Tasks to carry out —
- 1) In the article on student loan forgiveness below, repeat the stretch from "President Biden’s student" through "the U.S. Senate." word for word.
- 2) Answer these from the article on student loan forgiveness:
(a) Up to what income could individuals earn and still qualify for the loan cancellation?
(b) About how many people in Ohio are employed in the manufacturing sector?
(c) What percentage of Pennsylvania residents have student loan debt?
* start Passage to read *
President Biden’s student loan debt forgiveness plan, aimed at generating enthusiasm among younger voters, risks having the opposite effect in states where most people don’t have a college degree and work in industries that don’t require one.
Senate Republican candidate J.D. Vance said Ohio voters are angry following Mr. Biden’s Aug. 24 announcement canceling up to $20,000 in student loans for individuals earning less than $125,000 and couples making less than $250,000.
“People are very unhappy about it,” Mr. Vance told The Washington Times as he crisscrossed the state in his bid to win a first term in the U.S. Senate.
Mr. Biden’s announcement that he would wipe billions of dollars in college debt off the books landed with a thud for many in Ohio, where nearly 670,000 people are employed in the manufacturing sector and fewer than 30% of residents hold a college degree.
“We are still a manufacturing state,” Mr. Vance said. “A lot of people look around and say, how is it fair that I am expected to foot the bill for people who make more money than I do? It’s just preposterous.”
In Pennsylvania, 32% of residents hold a college degree and 14% of residents have student loan debt.
The No. 1 nongovernmental employer is Walmart, and more than two million people work in food processing, industrial machinery and other manufacturing plants.
* end Passage to read *
* start Information supplied *
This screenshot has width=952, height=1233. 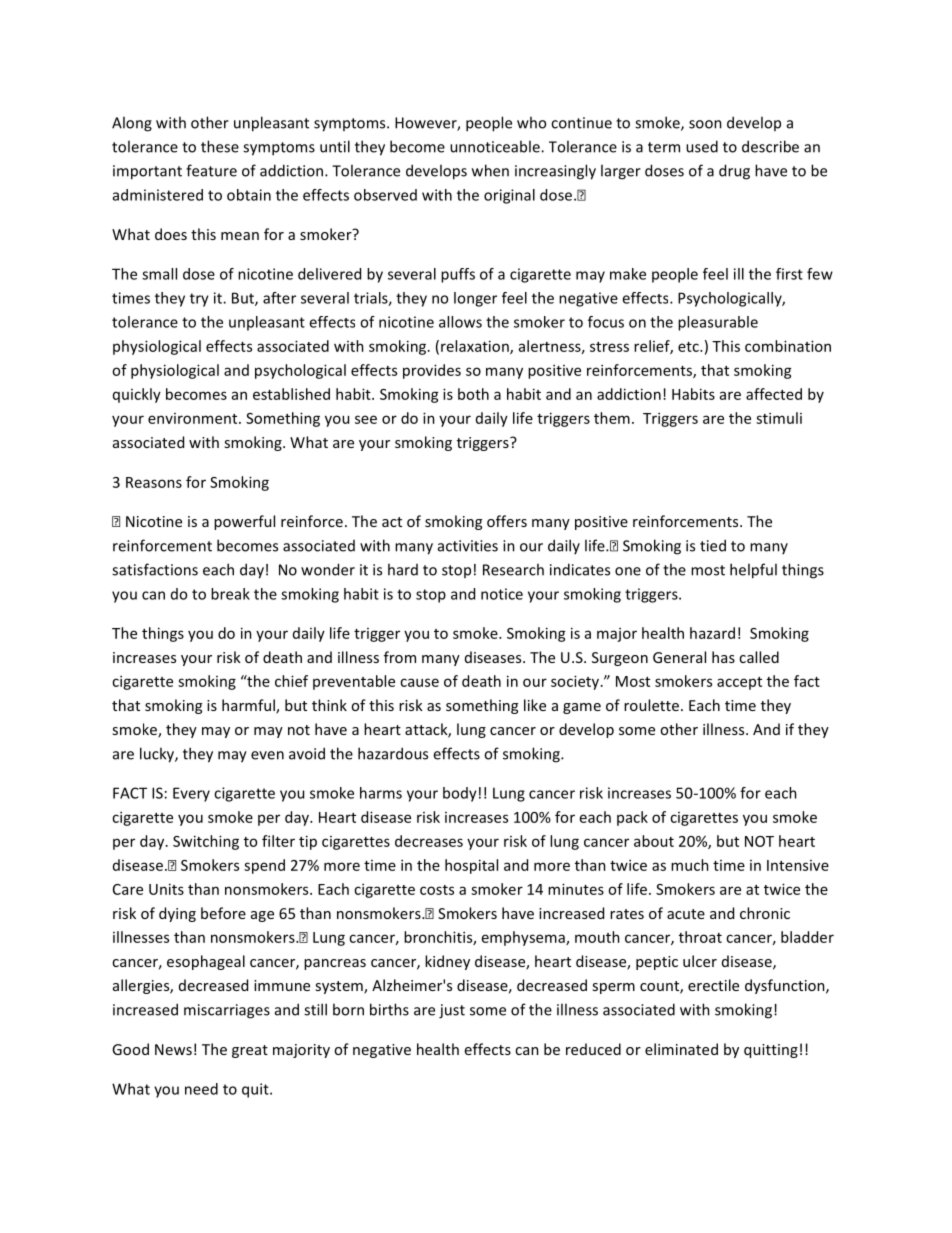 What do you see at coordinates (734, 172) in the screenshot?
I see `drug` at bounding box center [734, 172].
* end Information supplied *
Answers to the exercises —
- 1)
President Biden’s student loan debt forgiveness plan, aimed at generating enthusiasm among younger voters, risks having the opposite effect in states where most people don’t have a college degree and work in industries that don’t require one.
Senate Republican candidate J.D. Vance said Ohio voters are angry following Mr. Biden’s Aug. 24 announcement canceling up to $20,000 in student loans for individuals earning less than $125,000 and couples making less than $250,000.
“People are very unhappy about it,” Mr. Vance told The Washington Times as he crisscrossed the state in his bid to win a first term in the U.S. Senate.

- 2)
(a) Less than $125,000.
(b) Nearly 670,000.
(c) 14%.